Mas afinal, por que o governo cria tantos impostos? Por que aumenta alíquotas com tanta frequência? É um pacote atrás do outro. A arrecadação sobe, mas os buracos fiscais do governo continuam abertos. A sensação é de que todo o dinheiro do mundo é pouco para suprir o apetite da gestão petista. E a grande pergunta que fica: as taxações param por aqui ou ainda há mais por vir?
O mais recente aumento anunciado pelo governo foi o do Imposto sobre Operações Financeiras (IOF), incluído num novo pacote fiscal divulgado no fim de maio. A medida veio acompanhada do congelamento de R$ 31,3 bilhões no orçamento - mais um esforço para conter o déficit público.
Segundo levantamento da Gazeta do Povo, com esse novo pacote, o número de aumentos ou criações de tributos na atual gestão chegou a 24, o que representa uma nova medida fiscal a cada 37 dias.
Apesar de boa parte dessas propostas ainda depender do Congresso Nacional, muitas já estão em vigor e foram decisivas para que a carga tributária brasileira alcançasse o maior patamar da história.
Reversão de alíquotas de PIS/Cofins sobre receitas financeiras – Desde 2 de janeiro de 2023.
Volta de PIS, Cofins e Cide sobre gasolina e etanol – A partir de março de 2023.
Imposto temporário sobre exportação de petróleo – Alíquota de 9,2% (março a junho de 2023).
ICMS fora do cálculo de créditos de PIS/Cofins – Desde maio de 2023.
Taxação de apostas eletrônicas (bets) – Alíquota de 12% para empresas e 15% sobre prêmios.
Imposto sobre importações do e-commerce – Inicialmente para todas as compras de até US$ 50.
Aumento do IPI sobre armas de fogo e munições – Em vigor desde janeiro de 2024.
Aumento do imposto de importação de painéis solares – Desde janeiro de 2024.
Fim da isenção para veículos elétricos importados – Tributação escalonada desde novembro de 2023.
IRPJ e CSLL sobre benefícios fiscais estaduais – Desde janeiro de 2024.
Limite ao uso de Juros sobre Capital Próprio (JCP) – Lei 14.789/2023.
“Come-cotas” em fundos exclusivos – Cobrança antecipada de IR de 15% ou 20%.
Tributação de rendimentos no exterior (offshores) – Imposto anual de 15%.
Volta de PIS e Cofins sobre diesel e biodiesel – Aumento de R$ 0,33 por litro.
Taxa para compras abaixo de US$ 50 – Alíquota de 20%, mais ICMS.

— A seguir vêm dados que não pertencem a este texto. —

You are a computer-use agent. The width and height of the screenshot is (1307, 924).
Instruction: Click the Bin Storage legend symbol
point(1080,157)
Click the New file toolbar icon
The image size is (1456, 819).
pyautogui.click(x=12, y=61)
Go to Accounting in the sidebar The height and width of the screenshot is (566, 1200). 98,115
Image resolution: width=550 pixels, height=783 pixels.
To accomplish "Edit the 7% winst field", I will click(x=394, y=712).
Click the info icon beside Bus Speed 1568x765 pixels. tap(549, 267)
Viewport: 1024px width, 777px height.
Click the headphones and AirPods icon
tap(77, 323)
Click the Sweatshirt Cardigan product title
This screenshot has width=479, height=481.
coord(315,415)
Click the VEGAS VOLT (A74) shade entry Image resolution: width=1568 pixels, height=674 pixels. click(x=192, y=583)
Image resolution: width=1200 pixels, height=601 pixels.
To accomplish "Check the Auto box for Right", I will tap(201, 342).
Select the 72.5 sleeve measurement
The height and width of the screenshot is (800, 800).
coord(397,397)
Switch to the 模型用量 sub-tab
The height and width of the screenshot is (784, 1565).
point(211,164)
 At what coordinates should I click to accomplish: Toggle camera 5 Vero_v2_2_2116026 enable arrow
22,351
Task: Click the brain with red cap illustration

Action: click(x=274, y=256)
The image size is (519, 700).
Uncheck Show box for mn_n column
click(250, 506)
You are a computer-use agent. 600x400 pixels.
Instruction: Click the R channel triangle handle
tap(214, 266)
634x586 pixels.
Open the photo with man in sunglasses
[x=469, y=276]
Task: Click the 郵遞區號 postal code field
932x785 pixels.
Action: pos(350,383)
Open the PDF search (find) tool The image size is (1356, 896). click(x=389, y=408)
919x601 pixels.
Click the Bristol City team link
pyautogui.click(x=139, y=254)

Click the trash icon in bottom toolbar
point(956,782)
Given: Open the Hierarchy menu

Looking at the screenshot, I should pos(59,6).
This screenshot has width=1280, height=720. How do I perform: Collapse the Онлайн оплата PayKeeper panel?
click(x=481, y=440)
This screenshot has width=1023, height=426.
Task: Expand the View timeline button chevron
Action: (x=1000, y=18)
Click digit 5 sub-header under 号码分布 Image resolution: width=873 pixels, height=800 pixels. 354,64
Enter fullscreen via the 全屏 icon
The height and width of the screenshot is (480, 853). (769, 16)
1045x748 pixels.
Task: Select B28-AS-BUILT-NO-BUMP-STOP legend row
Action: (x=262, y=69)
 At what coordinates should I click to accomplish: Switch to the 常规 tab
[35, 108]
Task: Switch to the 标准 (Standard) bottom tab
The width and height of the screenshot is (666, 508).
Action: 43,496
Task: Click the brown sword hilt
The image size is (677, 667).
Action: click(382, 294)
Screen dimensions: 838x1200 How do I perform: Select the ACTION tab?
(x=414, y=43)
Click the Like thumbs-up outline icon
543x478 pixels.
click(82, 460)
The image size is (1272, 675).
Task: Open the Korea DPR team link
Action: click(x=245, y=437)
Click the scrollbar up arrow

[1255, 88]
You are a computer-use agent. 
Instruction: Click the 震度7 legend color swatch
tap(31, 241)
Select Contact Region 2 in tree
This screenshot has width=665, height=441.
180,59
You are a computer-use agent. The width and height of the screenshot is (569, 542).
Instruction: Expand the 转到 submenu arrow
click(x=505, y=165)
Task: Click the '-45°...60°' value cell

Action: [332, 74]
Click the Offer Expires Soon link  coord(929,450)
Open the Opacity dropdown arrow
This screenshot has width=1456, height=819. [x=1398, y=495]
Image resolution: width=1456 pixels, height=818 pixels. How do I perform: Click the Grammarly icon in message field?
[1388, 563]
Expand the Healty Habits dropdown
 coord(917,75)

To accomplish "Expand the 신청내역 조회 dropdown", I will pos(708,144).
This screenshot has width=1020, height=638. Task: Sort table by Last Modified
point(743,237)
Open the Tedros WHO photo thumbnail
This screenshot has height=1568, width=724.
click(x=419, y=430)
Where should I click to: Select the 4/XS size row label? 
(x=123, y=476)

Retorno do DPVAT (SPVAT) – Criado em 2024, extinto no mesmo ano.
Novo IVA com teto de 28% – Aprovado em 2025, travado em 26,5%.
Imposto Seletivo (“do pecado”) – Entrará em vigor em 2027.
Imposto sobre altas rendas e dividendos – Em debate no Congresso.
Imposto mínimo de 15% sobre lucros de multinacionais – Lei sancionada em dezembro de 2024.
Imposto de importação sobre aço e ferro – Alíquota de 25% desde maio de 2024.
Reoneração da folha de pagamento – Escalonada até 2028.
Fim do Perse – Programa de ajuda ao setor de eventos encerrado em março de 2025.
Aumento do IOF – Integrante do pacote fiscal de maio de 2025.
Além das medidas já em vigor, o governo ainda estuda criar um imposto específico para as chamadas “big techs” — empresas como Google (Alphabet), Meta (Facebook), Microsoft, Apple, Amazon e Netflix. A proposta está em discussão desde 2023, mas ainda não foi formalizada.
Para a equipe econômica, os aumentos e novas taxações são necessários para equilibrar as contas públicas e sustentar os investimentos sociais. Para os críticos, trata-se de um modelo ultrapassado que penaliza o setor produtivo, sufoca o consumo e não resolve o problema estrutural do gasto público excessivo.
O que é certo, até aqui, é que a conta vai ficando cada vez mais pesada para o contribuinte. E sem um controle efetivo sobre os gastos, a tendência é que o ciclo de taxações continue.